8 Nov 2022
La Cassazione. Commette il reato di estorsione il datore di lavoro che minaccia il dipendente di licenziamento per fargli firmare la busta paga
Rischia una condanna per estorsione il datore di lavoro che, sotto la minaccia del licenziamento, decurta lo stipendio ai dipendenti facendo restituire parte degli emolumenti in contanti. Escludendo anche le attenuanti generiche, la Corte di cassazione, con la sentenza 2147/22 depositata il 7 novembre 2022, ha confermato la responsabilità penale di marito e moglie, i titolari di una piccola impresa. Tutte le obiezioni formulate dalla difesa sono state bocciate in sede di legittimità. Il legale ha cercato di declassare il reato da consumato a tentato. Anche su questo punto gli Ermellini hanno risposto che, accertata la natura concorsuale dell’azione criminosa, rileva ai fini della esclusione del tentativo che il denaro estorto sia stato consegnato dalla vittima all’estorsore o a persona da lui incaricata, consapevole del ruolo di intermediario, anche se si sia predisposto l’intervento della polizia con immediato arresto del reo e restituzione della cosa estorta.
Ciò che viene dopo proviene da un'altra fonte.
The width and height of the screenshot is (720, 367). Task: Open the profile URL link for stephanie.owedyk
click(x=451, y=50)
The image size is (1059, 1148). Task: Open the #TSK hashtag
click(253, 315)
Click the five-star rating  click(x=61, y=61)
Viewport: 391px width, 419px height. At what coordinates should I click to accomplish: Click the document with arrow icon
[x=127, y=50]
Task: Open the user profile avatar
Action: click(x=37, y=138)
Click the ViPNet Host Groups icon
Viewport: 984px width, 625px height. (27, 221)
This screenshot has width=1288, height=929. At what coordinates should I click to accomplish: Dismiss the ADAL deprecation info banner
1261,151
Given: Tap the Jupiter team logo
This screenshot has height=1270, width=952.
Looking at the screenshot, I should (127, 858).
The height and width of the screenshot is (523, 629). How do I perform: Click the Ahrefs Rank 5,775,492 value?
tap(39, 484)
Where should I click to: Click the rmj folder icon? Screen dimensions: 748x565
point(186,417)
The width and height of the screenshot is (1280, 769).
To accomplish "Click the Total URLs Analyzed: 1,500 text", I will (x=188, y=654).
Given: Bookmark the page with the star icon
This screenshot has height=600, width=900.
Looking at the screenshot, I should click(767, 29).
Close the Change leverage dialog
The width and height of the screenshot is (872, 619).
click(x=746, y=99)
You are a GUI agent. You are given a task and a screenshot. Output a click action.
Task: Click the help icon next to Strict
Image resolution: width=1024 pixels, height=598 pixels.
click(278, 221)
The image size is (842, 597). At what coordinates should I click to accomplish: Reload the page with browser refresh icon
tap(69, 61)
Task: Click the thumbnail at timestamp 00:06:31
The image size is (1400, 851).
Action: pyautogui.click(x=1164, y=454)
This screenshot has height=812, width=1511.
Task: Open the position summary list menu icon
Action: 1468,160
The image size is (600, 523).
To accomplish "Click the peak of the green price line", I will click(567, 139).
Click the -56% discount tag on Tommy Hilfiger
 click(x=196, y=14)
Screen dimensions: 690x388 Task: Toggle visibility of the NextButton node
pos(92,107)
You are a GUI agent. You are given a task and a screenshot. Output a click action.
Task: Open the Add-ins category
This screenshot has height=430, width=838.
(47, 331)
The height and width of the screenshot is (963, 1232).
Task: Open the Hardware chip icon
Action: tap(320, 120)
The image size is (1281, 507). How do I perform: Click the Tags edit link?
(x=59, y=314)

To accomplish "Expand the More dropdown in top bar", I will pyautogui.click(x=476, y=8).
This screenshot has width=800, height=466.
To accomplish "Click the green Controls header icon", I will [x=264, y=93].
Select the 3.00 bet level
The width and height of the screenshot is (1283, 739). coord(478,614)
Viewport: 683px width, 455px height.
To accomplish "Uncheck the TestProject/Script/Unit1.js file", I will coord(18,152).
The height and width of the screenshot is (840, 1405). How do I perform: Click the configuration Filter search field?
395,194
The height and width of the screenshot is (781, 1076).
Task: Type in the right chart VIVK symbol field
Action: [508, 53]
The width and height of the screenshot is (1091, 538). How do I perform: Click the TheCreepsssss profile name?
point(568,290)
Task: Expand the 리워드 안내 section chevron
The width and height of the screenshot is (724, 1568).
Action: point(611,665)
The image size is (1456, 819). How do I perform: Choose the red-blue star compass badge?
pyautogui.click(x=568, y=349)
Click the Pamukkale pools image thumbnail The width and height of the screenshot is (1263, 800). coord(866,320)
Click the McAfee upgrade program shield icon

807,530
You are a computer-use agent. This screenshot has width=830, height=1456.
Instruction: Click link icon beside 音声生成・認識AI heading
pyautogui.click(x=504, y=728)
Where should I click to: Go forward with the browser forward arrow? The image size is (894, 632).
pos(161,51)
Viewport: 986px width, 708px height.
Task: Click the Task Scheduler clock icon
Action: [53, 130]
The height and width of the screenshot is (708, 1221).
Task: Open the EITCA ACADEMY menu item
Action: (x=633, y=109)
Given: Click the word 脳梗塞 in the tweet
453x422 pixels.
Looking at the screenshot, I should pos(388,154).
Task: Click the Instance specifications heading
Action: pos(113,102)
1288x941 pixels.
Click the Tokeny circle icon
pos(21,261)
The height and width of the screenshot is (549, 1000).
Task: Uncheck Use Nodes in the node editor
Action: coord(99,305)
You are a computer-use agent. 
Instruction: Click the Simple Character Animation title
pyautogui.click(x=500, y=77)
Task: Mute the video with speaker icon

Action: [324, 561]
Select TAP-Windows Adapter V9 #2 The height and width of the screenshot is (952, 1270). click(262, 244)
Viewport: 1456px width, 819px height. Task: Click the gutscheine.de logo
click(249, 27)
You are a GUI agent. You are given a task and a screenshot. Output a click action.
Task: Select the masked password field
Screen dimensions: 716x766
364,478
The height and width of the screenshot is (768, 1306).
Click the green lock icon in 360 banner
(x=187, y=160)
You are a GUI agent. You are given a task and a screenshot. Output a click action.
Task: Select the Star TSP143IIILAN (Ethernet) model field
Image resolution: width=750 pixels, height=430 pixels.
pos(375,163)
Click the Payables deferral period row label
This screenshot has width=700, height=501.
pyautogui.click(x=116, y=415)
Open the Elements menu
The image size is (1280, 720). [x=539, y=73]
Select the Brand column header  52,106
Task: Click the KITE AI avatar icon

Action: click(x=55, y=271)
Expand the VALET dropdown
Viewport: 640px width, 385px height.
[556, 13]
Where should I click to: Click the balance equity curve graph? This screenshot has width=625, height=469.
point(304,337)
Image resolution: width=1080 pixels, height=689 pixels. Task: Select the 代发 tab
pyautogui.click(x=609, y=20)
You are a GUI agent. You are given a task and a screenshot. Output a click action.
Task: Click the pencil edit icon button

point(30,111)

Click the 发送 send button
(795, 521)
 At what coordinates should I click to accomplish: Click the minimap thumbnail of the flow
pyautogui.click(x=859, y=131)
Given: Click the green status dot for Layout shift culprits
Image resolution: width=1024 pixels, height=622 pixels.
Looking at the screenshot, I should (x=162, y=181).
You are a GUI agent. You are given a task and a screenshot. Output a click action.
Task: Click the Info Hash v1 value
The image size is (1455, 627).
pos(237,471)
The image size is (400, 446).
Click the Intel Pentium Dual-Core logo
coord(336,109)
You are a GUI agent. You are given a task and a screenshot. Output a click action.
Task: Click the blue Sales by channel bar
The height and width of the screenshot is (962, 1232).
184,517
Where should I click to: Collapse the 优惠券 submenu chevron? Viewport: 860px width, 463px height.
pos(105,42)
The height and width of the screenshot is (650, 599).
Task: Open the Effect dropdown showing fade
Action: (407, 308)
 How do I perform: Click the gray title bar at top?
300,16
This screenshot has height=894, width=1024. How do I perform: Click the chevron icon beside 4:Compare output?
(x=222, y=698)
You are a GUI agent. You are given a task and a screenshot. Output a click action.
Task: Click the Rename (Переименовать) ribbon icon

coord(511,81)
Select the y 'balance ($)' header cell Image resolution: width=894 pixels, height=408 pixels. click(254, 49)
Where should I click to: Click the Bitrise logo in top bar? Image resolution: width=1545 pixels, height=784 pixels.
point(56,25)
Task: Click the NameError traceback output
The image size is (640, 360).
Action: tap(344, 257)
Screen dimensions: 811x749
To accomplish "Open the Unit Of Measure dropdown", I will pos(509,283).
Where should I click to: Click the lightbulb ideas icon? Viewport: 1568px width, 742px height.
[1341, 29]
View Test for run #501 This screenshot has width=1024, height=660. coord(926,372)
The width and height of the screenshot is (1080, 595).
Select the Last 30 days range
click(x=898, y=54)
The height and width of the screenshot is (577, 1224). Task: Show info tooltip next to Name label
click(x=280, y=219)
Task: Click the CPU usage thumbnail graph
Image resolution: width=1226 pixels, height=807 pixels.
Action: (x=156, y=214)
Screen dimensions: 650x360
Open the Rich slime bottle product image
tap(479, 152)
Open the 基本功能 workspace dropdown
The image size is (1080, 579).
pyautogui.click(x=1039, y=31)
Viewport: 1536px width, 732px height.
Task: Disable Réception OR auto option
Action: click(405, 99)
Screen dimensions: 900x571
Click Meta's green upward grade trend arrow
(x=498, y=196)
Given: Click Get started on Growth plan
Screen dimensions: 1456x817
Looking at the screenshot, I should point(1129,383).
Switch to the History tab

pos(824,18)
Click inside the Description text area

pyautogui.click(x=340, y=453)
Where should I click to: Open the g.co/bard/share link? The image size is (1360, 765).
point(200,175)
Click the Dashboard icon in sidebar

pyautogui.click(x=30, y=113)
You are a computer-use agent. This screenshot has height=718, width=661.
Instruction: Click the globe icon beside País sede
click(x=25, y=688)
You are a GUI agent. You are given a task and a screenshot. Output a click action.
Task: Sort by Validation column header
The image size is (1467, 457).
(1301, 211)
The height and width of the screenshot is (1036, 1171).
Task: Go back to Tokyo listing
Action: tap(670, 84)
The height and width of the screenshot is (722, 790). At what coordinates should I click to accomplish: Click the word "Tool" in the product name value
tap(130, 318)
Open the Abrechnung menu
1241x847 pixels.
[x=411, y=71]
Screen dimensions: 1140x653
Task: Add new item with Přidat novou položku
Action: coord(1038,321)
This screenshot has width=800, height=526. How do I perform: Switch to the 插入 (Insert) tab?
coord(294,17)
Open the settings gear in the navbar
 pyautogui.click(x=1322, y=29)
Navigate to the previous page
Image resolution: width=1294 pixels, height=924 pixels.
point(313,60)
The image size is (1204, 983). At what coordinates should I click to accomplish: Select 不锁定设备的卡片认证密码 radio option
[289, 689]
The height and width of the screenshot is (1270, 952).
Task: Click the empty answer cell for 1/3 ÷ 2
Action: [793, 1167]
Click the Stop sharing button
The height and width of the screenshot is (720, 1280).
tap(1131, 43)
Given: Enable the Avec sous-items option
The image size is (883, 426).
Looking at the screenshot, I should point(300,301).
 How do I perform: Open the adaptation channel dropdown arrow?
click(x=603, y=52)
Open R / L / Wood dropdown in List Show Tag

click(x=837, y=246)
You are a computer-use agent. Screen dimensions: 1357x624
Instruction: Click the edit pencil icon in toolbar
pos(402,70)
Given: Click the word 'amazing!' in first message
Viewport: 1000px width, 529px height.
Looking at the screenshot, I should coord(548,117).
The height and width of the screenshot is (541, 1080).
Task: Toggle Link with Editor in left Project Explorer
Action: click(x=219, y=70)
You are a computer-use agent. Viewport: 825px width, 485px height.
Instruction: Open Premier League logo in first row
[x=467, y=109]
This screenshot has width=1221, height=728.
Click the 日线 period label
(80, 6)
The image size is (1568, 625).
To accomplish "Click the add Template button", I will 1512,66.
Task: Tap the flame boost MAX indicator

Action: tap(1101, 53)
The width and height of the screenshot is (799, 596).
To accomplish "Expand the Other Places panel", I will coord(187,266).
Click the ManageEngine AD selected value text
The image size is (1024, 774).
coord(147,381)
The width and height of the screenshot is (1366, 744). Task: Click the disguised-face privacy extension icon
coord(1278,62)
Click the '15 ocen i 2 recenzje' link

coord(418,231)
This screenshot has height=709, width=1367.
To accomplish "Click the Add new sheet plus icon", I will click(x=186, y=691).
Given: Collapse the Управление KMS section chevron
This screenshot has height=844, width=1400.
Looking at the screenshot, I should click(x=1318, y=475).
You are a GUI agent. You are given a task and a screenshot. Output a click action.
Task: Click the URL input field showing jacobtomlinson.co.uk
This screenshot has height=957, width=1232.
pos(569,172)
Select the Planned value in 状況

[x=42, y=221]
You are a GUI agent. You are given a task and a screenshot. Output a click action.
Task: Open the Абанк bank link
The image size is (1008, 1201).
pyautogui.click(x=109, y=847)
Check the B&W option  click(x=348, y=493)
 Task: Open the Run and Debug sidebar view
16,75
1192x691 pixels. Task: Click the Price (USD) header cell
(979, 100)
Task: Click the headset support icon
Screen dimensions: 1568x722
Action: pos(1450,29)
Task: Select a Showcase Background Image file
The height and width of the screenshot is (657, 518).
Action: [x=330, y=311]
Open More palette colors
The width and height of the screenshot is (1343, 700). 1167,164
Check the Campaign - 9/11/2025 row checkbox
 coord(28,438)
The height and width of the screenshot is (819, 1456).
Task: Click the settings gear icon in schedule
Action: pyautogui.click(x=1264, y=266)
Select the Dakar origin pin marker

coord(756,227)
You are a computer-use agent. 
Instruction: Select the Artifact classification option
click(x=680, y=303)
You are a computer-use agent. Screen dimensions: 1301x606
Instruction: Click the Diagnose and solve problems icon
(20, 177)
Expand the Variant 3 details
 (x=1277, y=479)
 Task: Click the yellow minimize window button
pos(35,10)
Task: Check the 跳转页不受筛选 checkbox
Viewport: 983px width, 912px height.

Per i giudici di legittimità, infatti, di cui ha scritto il sito Cassazione.net, rileva Giovanni D’Agata, presidente dello “Sportello dei Diritti”, il motivo è fondato e, al riguardo, hanno ricordato che “Fra l’altro, la motivazione si sottrae a censure anche con riferimento alla determinazione della pena, proporzionata alla gravità dei fatti, al rito prescelto, al comportamento processuale ed al riconoscimento delle attenuanti generiche; l’attenuante ex art. 62 n. 4 cod. pen. è stata negata con corretta valutazione a tal fine degli effetti dannosi connessi alla lesione della persona destinataria delle minacce, sulla base dell’orientamento giurisprudenziale riportato in sentenza”.